20. It is further contended by Mr.Raghavachari, the learned Counsel for the 1st respondent that, Mr.K.A.Ramachar, who is said to be the father of Usha and Ragini, is described as son of Mr.K.J.Alagirisami, Hindu Sowrashtra, Engineer, aged about 44 years, residing at No.13, I Main Road, Gandhi Nagar, Adyar, Chennai in O.P.No.310/1957. Thus, it is urged that the deceased testator Mr.K.R.Rangachari may not the grandfather of the appellants Usha and Ragini as claimed by the appellants. On the other hand, they are the children of one of the two executors of the Will of the testator Rangachari.
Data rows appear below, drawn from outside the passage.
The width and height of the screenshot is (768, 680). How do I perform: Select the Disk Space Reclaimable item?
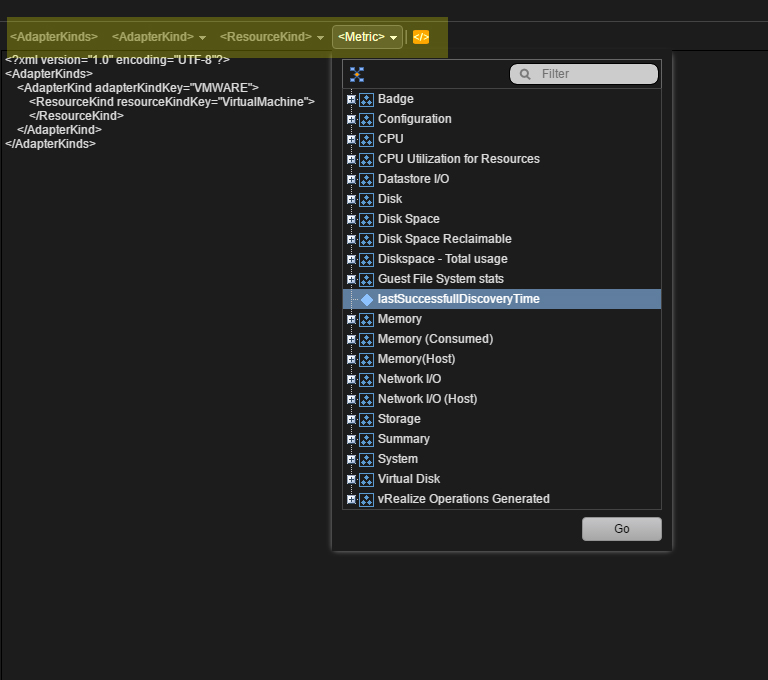click(x=444, y=239)
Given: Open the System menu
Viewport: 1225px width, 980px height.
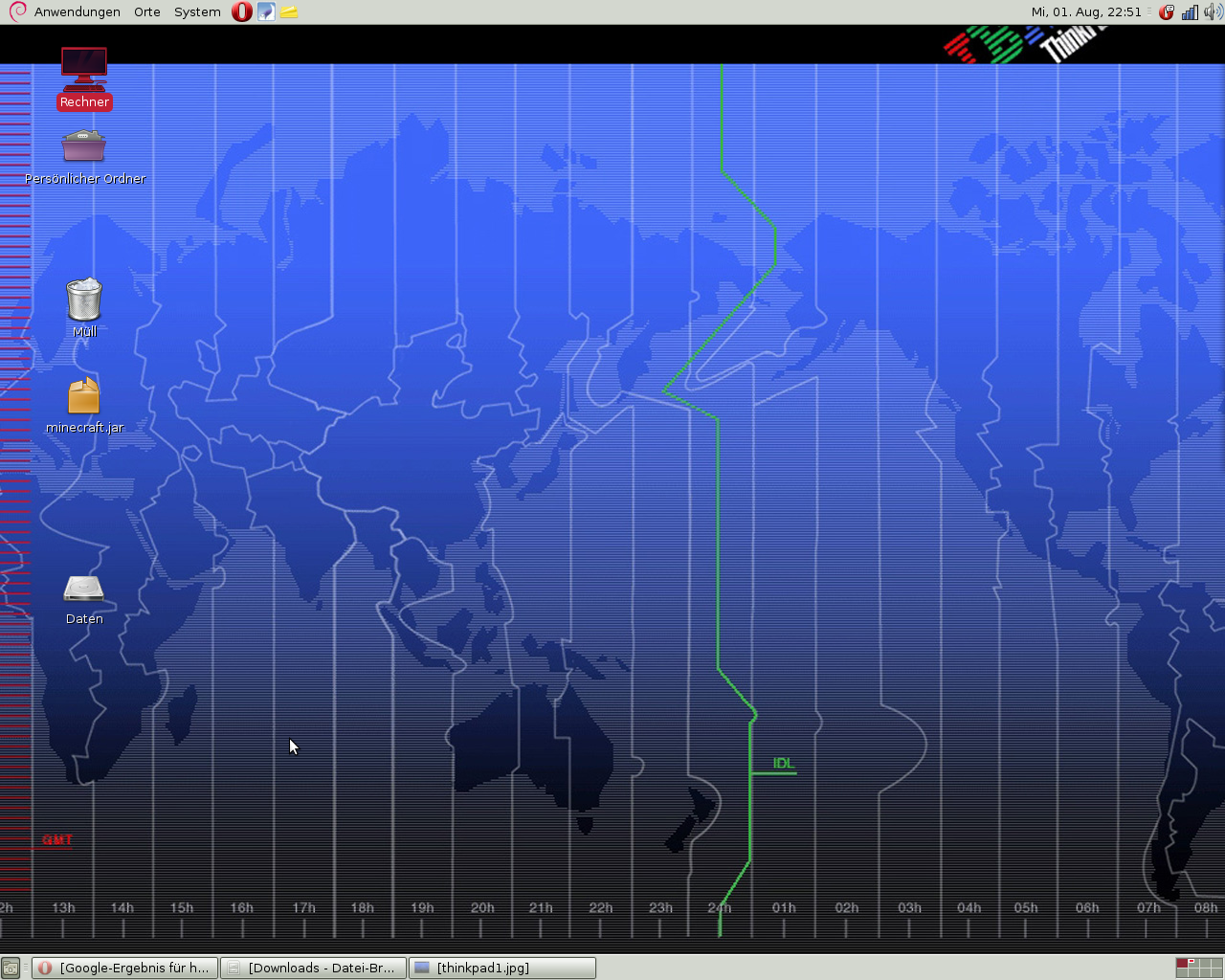Looking at the screenshot, I should pyautogui.click(x=197, y=11).
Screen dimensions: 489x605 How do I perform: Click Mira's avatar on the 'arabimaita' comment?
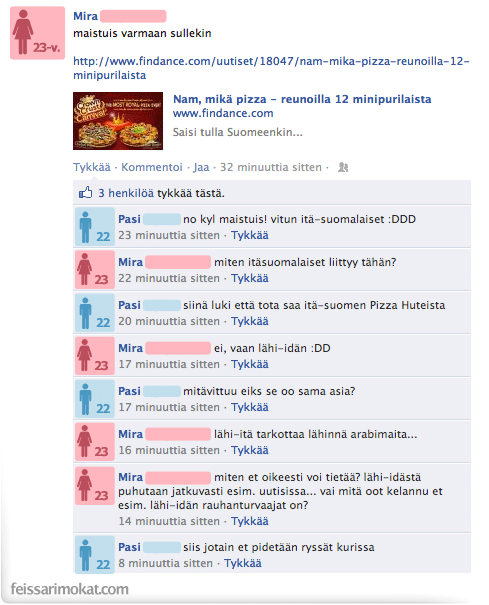[x=95, y=441]
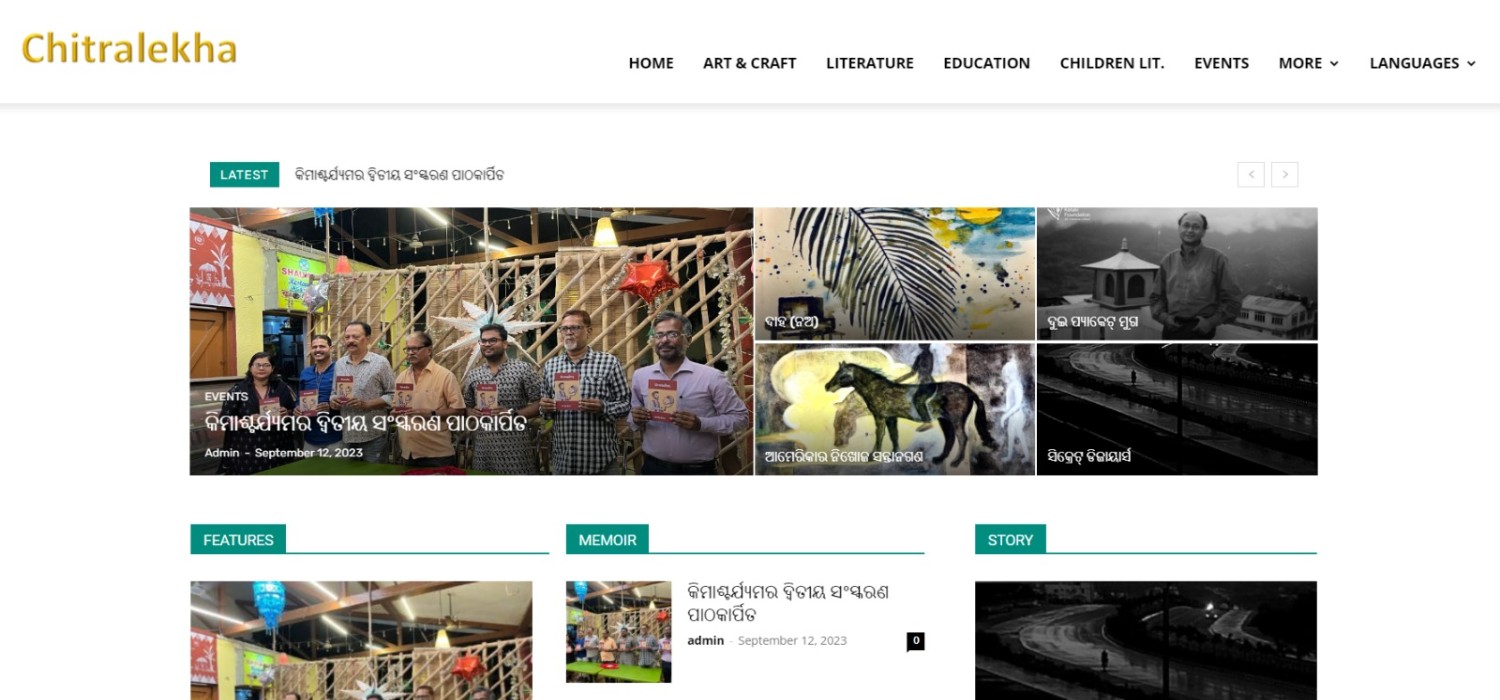The height and width of the screenshot is (700, 1500).
Task: Select EDUCATION in the navigation bar
Action: click(x=986, y=63)
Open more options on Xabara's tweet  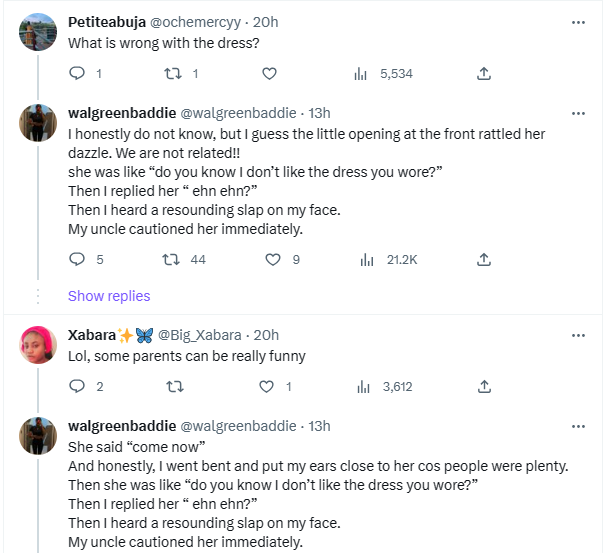[578, 335]
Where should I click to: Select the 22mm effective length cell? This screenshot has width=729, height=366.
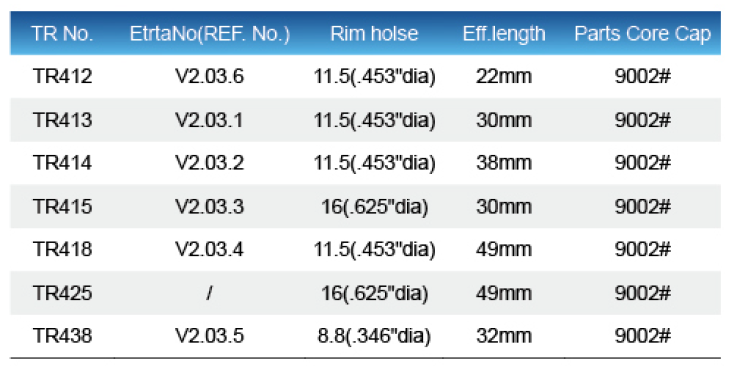[x=504, y=76]
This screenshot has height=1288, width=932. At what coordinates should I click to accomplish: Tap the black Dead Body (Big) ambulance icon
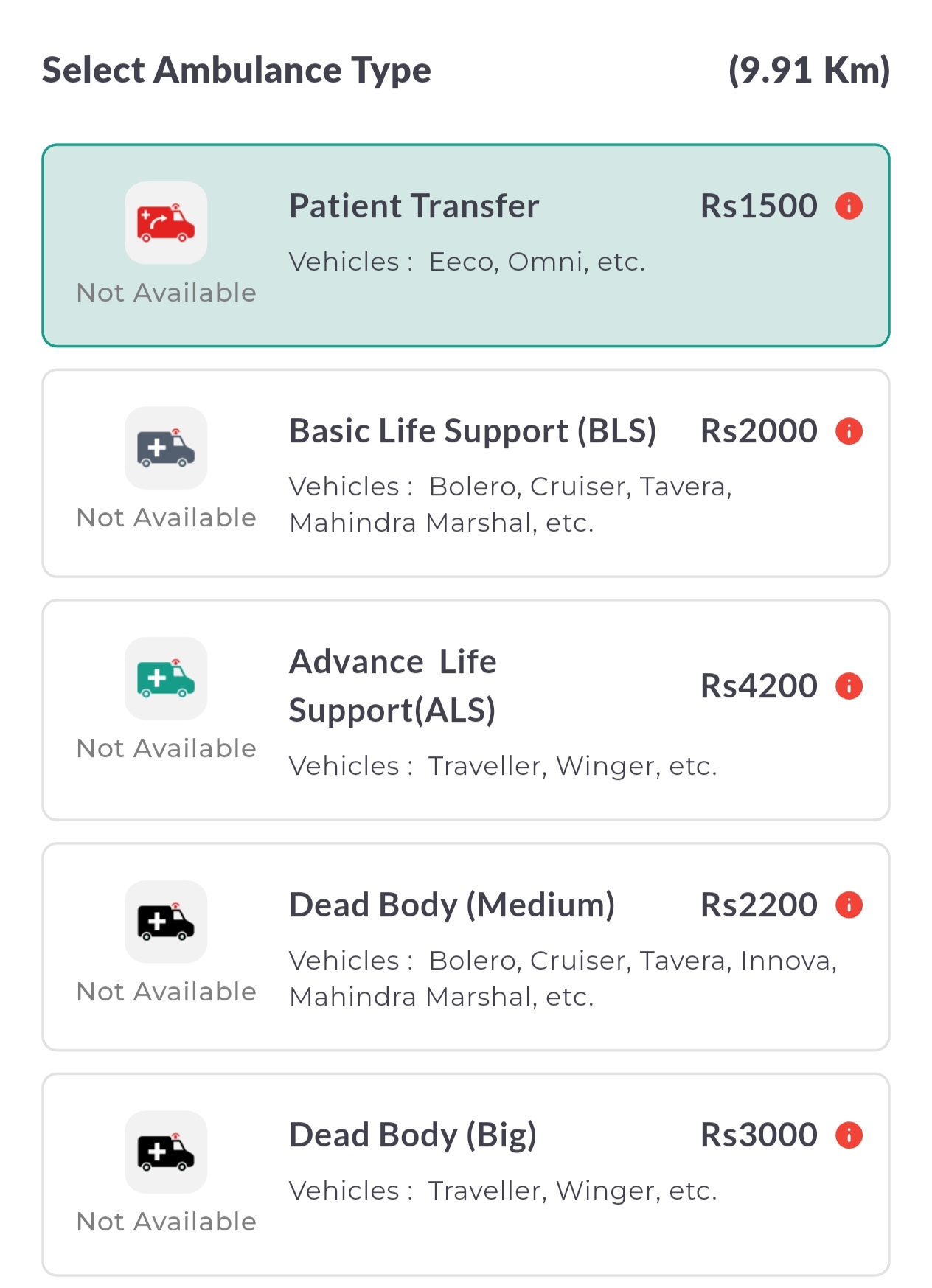point(166,1152)
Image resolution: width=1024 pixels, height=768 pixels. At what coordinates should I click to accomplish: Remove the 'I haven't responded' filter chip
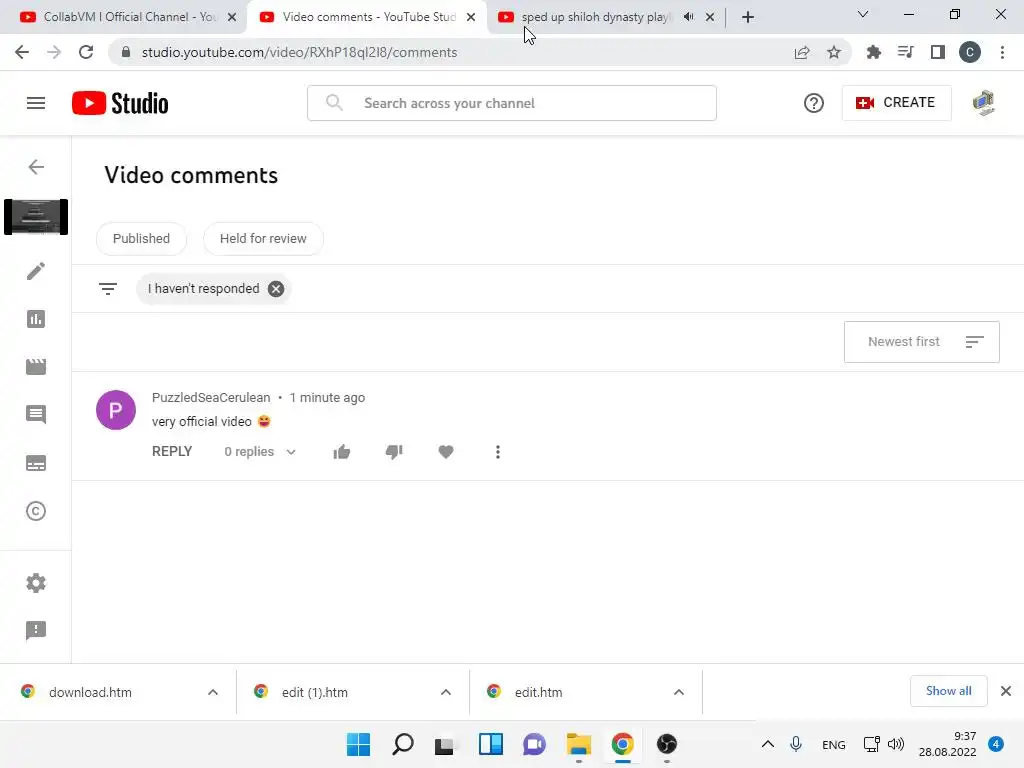[276, 289]
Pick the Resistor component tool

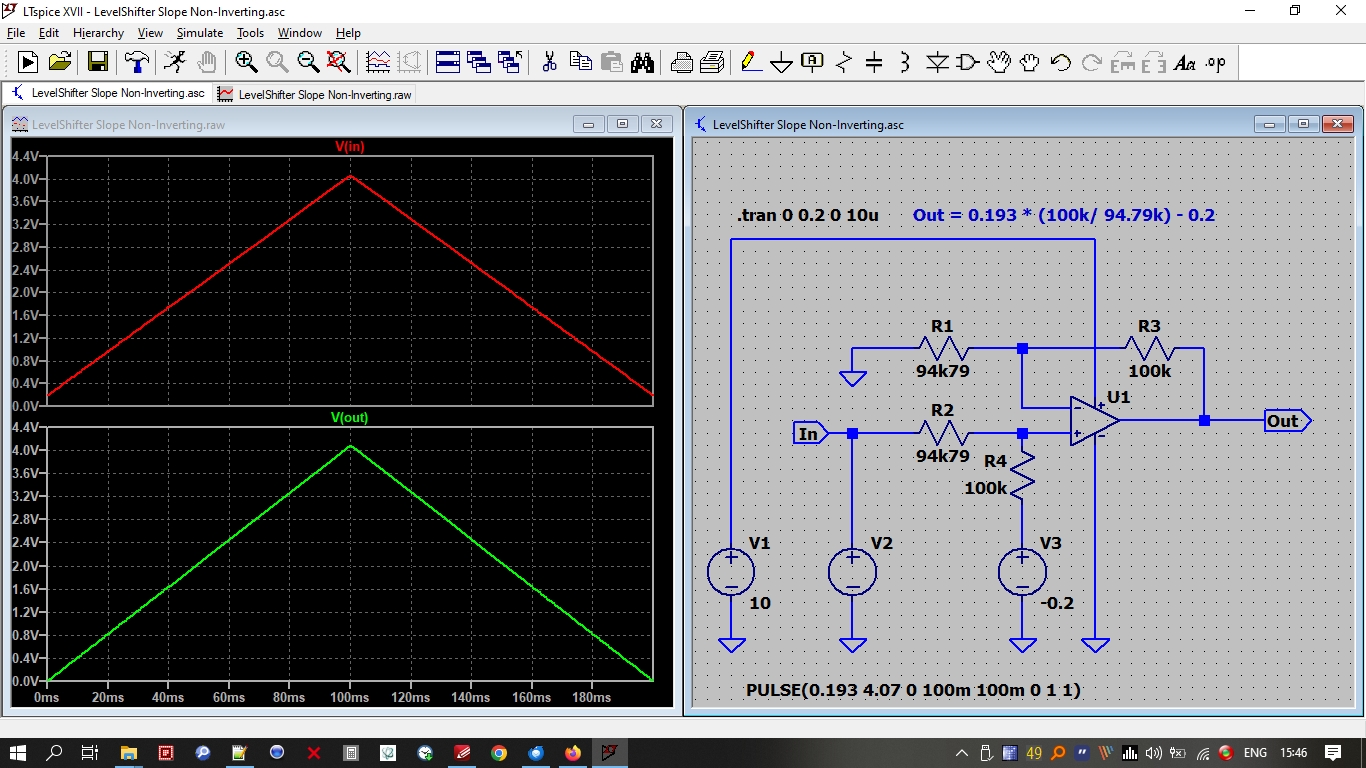[843, 63]
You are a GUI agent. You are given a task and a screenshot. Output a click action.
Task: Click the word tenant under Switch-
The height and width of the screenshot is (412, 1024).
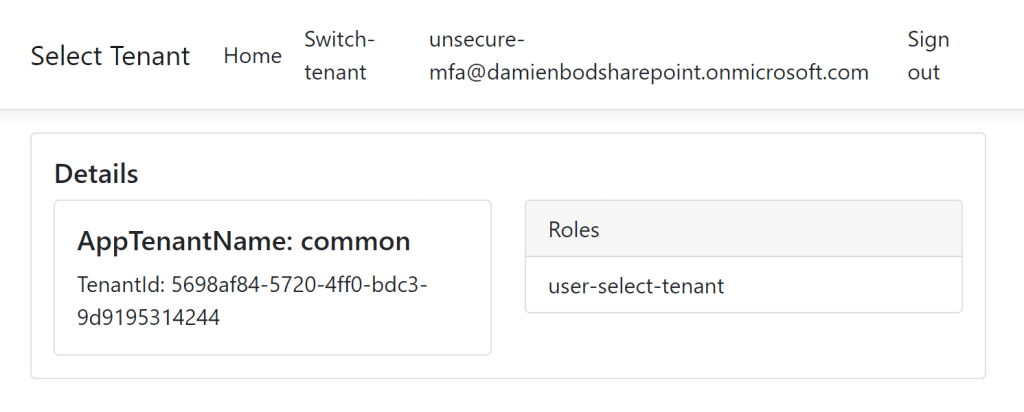coord(335,72)
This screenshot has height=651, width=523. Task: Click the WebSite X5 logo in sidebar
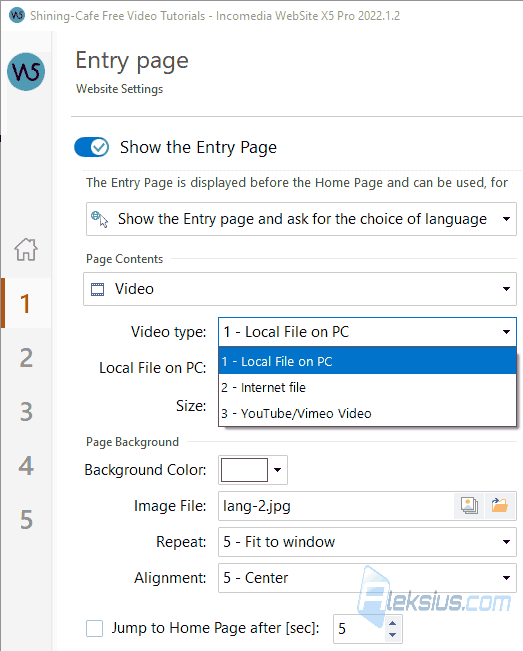pyautogui.click(x=26, y=71)
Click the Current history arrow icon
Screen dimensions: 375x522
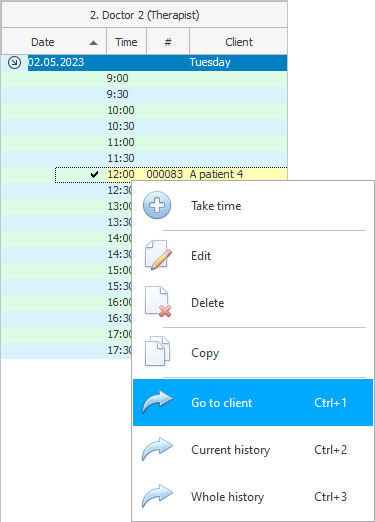[157, 449]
21. It is also further contended by the learned Counsel for the 1st respondent that the 14th item measuring as whole cawins 3-6-10, two items measuring cawins 0-4-4 of Saidapet Taluk of Chengalput District have been described in the schedule appended to the sale deed executed by the executors of the deceased testator Rangachari. Whereas in the registered sale deed bearing No.365/1959, survey numbers of the land have been incorporated. Similarly, with regard to the land described in Schedule ''B'' also, the survey numbers are mentioned. The description found in the registered sale deed dated 07.08.1959 reads as under :

SCHEDULE ''A'' Agricultural lands in Tiruvanmiyur Village 14 items measuring on the whole Cawnies 3-6-10; 2 items measuring Cawni 0-6-4, Saidapet Taluk, Chingleput District.
		Survey No.					Extent
		117	0-1-12
		119	0-1-8
		120	0-1-10
		121	0-2-4
		122	0-1-12
		125	0-0-14
		124	0-1-12
		126	0-3-0
		136A	0-2-4
		136D	0-1-8
		136E	0-2-8
		138	0-12-4
		139(Inam)	0-3-10
		128 (Inam)	1-2-0
			-------
			3-6-10
			-------
		499	0-5-4
		500A	0-1-0
			-------
			0-6-4
			-------


		                 SCHEDULE ''B''
All that piece and parcel of agricultural land together with buildings, pumpsets, trees crops and wells thereon situate in No.141, Tiruvanmiyur Village, Saidapet Taluk, Chingleput District bearing the following Survey Nos. Survey No. Extent 117 0-1-12 119 0-1-8 120 0-1-10 121 0-2-4 122 0-1-12 125 0-0-14 124 0-1-12 126 0-3-0 136A 0-2-4 136D 0-1-8 136E 0-2-8 138 0-12-4 139(Inam) 0-3-10 128 (Inam) 1-2-0
-------

3-6-10

-------

He would further contend that after the survey and settlement operations undertaken pursuant to the 1923 Enactment, survey numbers have been assigned to the lands and therefore, clearly this document referred to survey numbers whereas the lands purchased by the Writ Petitioner Company are standing in survey No.68 and the sale deed dated 11.08.1959 through which the appellants in W.A.Nos.1625 and 1626/2016 are tracing their right, title and interest are altogether different lands lying in other survey numbers and those lands have nothing to do with the lands in Survey No.68.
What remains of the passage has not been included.